▶ _Required work_
Range to reproduce from the entries below: the line with "Контакты (115, 2155)", the line with "Download publication (.pdf) (97, 393)", and every line in between. Give them exactly and give nothing else.

[[ Input, beginning ]]

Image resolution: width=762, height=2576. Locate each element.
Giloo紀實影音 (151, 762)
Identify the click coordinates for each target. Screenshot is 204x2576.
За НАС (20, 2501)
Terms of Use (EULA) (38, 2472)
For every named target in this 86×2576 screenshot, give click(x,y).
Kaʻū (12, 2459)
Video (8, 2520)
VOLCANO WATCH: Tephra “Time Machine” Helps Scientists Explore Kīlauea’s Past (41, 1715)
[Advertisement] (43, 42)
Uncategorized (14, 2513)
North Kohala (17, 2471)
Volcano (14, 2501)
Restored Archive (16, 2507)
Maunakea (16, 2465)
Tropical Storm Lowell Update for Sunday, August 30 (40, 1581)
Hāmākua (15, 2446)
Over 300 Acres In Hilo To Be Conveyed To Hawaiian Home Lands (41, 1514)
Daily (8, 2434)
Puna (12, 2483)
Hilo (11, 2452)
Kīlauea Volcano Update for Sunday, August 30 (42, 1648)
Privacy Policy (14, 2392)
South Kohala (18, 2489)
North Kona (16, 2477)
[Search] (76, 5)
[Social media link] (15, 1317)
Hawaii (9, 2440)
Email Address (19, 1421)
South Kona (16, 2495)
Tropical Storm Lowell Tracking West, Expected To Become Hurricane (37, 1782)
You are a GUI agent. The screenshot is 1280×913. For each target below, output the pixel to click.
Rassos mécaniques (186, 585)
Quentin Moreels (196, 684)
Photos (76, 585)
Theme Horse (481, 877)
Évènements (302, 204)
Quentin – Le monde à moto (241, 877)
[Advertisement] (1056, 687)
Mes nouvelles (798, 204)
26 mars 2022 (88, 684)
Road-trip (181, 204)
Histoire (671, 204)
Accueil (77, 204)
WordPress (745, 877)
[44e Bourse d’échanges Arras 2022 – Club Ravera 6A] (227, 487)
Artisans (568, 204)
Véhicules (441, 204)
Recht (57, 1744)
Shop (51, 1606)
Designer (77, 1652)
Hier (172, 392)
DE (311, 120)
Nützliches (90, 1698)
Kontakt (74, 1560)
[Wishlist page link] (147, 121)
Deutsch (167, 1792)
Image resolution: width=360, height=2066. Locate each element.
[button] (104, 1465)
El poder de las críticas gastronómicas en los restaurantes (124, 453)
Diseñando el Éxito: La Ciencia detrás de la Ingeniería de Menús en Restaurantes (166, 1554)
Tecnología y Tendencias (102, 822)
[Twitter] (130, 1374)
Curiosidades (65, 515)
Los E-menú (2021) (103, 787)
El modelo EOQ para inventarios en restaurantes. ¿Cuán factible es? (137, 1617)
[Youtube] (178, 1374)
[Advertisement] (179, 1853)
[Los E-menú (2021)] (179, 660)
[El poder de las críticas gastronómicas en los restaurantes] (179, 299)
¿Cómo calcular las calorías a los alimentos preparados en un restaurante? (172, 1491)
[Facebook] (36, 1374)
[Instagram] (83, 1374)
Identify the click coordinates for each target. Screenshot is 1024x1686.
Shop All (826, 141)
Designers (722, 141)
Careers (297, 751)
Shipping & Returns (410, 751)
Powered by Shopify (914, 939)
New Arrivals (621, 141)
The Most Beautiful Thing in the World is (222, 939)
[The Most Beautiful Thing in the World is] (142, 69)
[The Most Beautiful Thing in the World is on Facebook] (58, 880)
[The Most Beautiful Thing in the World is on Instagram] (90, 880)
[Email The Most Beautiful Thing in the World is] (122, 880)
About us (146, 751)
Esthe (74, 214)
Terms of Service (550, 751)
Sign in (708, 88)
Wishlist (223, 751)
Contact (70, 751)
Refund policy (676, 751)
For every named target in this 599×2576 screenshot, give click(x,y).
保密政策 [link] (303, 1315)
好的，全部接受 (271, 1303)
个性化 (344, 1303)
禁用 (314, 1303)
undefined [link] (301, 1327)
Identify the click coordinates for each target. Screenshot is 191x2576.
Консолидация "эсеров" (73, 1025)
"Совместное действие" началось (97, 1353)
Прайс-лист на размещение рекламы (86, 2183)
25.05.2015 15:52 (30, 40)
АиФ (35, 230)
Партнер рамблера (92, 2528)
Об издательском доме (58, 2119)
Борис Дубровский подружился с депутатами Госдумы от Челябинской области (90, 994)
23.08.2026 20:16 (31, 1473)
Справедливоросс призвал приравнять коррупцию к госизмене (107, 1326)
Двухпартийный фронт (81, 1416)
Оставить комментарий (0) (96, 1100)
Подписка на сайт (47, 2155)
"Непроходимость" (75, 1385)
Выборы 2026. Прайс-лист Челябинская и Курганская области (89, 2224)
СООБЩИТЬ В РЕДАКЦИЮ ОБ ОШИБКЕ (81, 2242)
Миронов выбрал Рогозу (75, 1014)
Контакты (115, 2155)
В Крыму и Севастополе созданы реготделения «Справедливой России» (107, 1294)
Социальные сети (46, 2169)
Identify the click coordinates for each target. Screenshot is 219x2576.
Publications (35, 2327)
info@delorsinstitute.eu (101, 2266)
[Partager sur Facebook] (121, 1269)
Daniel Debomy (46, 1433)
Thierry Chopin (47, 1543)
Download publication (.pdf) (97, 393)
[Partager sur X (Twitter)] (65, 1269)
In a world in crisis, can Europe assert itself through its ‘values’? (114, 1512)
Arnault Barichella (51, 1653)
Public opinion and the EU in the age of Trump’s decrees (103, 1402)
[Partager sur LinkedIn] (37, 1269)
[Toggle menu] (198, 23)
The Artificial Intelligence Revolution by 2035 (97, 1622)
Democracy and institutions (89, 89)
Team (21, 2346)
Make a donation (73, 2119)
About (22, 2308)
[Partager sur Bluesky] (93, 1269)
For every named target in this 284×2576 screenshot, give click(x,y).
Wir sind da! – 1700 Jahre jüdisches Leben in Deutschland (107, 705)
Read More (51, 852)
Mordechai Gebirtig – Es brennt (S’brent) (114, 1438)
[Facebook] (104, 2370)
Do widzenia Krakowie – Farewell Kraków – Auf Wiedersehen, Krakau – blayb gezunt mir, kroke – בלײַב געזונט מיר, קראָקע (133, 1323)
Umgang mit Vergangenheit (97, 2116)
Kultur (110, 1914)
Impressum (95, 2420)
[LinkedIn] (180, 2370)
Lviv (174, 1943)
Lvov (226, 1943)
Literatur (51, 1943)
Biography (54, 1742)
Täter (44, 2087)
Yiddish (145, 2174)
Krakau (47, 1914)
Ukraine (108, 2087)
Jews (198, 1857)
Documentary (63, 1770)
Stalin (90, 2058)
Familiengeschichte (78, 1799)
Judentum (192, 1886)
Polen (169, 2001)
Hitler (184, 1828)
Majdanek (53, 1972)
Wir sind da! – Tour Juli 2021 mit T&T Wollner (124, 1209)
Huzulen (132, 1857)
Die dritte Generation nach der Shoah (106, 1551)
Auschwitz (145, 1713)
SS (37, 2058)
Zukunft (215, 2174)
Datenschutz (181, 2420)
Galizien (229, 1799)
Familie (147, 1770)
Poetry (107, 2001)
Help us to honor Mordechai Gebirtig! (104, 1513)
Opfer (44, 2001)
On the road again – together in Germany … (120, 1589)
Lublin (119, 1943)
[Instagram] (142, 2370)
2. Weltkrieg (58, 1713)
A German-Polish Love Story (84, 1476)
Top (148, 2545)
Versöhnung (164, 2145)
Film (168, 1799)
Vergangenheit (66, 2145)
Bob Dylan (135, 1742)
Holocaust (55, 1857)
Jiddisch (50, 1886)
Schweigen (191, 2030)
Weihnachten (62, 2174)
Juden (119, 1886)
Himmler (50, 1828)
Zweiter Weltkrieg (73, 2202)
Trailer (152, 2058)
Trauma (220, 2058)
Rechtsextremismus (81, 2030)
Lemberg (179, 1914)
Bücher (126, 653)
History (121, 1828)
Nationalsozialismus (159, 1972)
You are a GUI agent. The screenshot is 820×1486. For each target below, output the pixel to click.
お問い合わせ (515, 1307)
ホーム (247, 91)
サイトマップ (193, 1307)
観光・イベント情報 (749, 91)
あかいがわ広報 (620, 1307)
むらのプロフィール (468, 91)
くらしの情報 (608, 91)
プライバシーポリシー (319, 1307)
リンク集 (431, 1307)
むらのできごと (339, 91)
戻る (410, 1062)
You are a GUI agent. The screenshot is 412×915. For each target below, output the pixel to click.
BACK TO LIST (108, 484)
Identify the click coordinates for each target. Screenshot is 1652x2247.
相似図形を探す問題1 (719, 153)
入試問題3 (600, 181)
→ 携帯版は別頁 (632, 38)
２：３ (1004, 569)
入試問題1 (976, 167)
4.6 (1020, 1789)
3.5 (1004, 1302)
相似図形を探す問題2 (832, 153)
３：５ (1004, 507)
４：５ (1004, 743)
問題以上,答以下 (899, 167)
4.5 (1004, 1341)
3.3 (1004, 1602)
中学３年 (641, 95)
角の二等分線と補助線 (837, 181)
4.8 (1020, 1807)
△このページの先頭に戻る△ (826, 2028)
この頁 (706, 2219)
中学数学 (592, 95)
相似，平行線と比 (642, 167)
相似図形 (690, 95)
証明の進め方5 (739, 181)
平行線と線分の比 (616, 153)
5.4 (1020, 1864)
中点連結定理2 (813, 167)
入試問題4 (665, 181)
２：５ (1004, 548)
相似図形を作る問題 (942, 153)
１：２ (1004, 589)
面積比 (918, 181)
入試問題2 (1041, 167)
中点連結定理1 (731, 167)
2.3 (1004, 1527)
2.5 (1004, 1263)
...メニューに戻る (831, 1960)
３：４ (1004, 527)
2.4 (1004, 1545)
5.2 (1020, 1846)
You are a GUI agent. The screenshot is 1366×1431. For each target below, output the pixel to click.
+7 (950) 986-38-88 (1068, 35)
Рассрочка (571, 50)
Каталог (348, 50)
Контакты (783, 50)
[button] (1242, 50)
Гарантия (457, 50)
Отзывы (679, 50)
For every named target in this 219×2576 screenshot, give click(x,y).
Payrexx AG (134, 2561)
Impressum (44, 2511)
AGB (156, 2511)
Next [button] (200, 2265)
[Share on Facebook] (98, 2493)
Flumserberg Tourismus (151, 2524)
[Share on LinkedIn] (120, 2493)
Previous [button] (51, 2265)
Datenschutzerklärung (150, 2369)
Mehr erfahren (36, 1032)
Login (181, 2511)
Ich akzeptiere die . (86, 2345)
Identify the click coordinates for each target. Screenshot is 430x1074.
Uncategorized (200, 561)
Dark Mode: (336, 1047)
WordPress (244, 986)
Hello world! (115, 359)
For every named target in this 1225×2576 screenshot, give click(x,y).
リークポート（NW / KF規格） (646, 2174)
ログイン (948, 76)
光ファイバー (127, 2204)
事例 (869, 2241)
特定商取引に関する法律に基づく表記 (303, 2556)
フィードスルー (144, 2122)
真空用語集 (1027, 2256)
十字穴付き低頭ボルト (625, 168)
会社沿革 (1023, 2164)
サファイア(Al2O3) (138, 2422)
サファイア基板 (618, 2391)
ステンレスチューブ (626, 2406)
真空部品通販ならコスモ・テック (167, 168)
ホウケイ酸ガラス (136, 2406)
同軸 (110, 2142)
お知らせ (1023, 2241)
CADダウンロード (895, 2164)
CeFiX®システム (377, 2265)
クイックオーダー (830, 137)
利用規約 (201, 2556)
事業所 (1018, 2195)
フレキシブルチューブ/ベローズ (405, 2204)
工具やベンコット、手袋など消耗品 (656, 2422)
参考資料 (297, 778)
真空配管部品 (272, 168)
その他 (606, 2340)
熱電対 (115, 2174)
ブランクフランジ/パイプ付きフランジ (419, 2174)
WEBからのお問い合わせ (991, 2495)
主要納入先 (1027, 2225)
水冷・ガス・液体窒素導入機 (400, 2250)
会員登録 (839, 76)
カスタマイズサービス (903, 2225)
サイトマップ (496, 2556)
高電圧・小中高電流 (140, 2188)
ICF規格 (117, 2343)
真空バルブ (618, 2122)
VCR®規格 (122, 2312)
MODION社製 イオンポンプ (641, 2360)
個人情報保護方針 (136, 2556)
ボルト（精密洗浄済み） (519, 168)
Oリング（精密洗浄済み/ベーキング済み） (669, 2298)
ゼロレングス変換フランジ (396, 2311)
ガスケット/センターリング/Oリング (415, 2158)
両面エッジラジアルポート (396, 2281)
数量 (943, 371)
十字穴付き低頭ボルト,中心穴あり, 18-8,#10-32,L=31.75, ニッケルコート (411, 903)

[[ Input, end ]]

▶ _Solution to the exercise_
Контакты (115, 2155)
В Крыму и Севастополе созданы реготделения «Справедливой России» (107, 1294)
Социальные сети (46, 2169)
Identify the click coordinates for each target. Screenshot is 219x2576.
Publications (35, 2327)
info@delorsinstitute.eu (101, 2266)
[Partager sur Facebook] (121, 1269)
Daniel Debomy (46, 1433)
Thierry Chopin (47, 1543)
Download publication (.pdf) (97, 393)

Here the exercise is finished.